There is a difference in the mechanism between daemons from packages
(where it would be _possible_ to enable/disable independent of storing
flags) and daemons from base (where it is not, unless changes are made
to rc.conf - and I don't see a good way to do this without a difficult
transition)..

And I don't think standard rcctl operations should work differently
depending on whether something is in base or is a package.

> > So here is one way to store your flags and switch your configs
> > automatically, with no changes to how rc.d works:
> >
> > * run ifstated (or something else) to monitor your state
> > * use a script thats run on promotion/demotion of a machine, that script runs rcctl(8) as
> >   needed
> > * on state change, have ifstated (or something else) run the script
> >
> > Now you have the flags of your programms in the arguments
> > of "rcctl set <service> flags ...", all in one file that you can keep in
> > sync over multiple machines.
> >
>
> You mean I should write a wrapper for each service and put all
> knowledge about the command line arguments into this script?
> Actually I thought thats what rcctl is good for.
>
> Please check https://www.openbsd.org/faq/faq10.html.
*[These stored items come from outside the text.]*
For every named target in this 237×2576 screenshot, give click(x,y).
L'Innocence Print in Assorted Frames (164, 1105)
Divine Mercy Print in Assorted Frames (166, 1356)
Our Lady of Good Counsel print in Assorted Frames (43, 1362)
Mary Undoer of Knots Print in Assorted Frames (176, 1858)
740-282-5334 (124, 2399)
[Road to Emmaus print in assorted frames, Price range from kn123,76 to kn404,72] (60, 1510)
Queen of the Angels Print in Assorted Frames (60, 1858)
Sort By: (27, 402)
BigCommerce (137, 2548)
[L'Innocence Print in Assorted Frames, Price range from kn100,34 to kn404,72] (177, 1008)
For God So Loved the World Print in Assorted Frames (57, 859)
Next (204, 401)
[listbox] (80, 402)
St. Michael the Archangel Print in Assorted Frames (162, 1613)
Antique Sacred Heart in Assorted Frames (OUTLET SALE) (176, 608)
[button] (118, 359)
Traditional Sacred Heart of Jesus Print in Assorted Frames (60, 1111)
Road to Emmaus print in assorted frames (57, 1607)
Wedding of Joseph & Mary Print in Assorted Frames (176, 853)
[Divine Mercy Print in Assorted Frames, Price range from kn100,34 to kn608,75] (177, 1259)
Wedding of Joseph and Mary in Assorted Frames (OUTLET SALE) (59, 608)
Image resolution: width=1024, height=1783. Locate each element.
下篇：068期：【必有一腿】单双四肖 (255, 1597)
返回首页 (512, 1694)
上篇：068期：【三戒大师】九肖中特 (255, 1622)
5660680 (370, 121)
It says
>
> "Do not alter rc.conf(8) directly. Instead, use the rcctl(8)
> utility to maintain the /etc/rc.conf.local file. This makes
> future upgrades easier -- all the changes are in the one file
> that isn't touched during upgrade."
>
> Your suggestion is to put the command line flags somewhere
> else. Wouldn't you agree that this is a conflict? Not to
> mention that according to the quote rcctl has been provided
> as a command line interface to the rc internals, which means
> changes to the internals *are* possible.

- it's simple to do what you want here really, just that you need
to do some setup without using rcctl. all you *actually* need to do
in this case is set openvpn_flags and dnsmasq_flags in rc.conf.local
(note, not rc.conf) and don't list them in pkg_scripts; then just
"rcctl start openvpn" and "rcctl stop openvpn" etc as needed.

- do you really need to stop and start these daemons anyway? can you
just run them even when the machine is not master?

Reply | Threaded
Open this post in threaded view
|

Re: rcctl: howto set flags for disabled services?

Harald Dunkel-3
Hi Stuart,

On 11/20/17 10:43 AM, Stuart Henderson wrote:
>
> There is a difference in the mechanism between daemons from packages
> (where it would be _possible_ to enable/disable independent of storing
> flags) and daemons from base (where it is not, unless changes are made
> to rc.conf - and I don't see a good way to do this without a difficult
> transition)..
>

Probably you are right. My assumption was that the decision whether or
not a service is run is made outside of the service's rc script.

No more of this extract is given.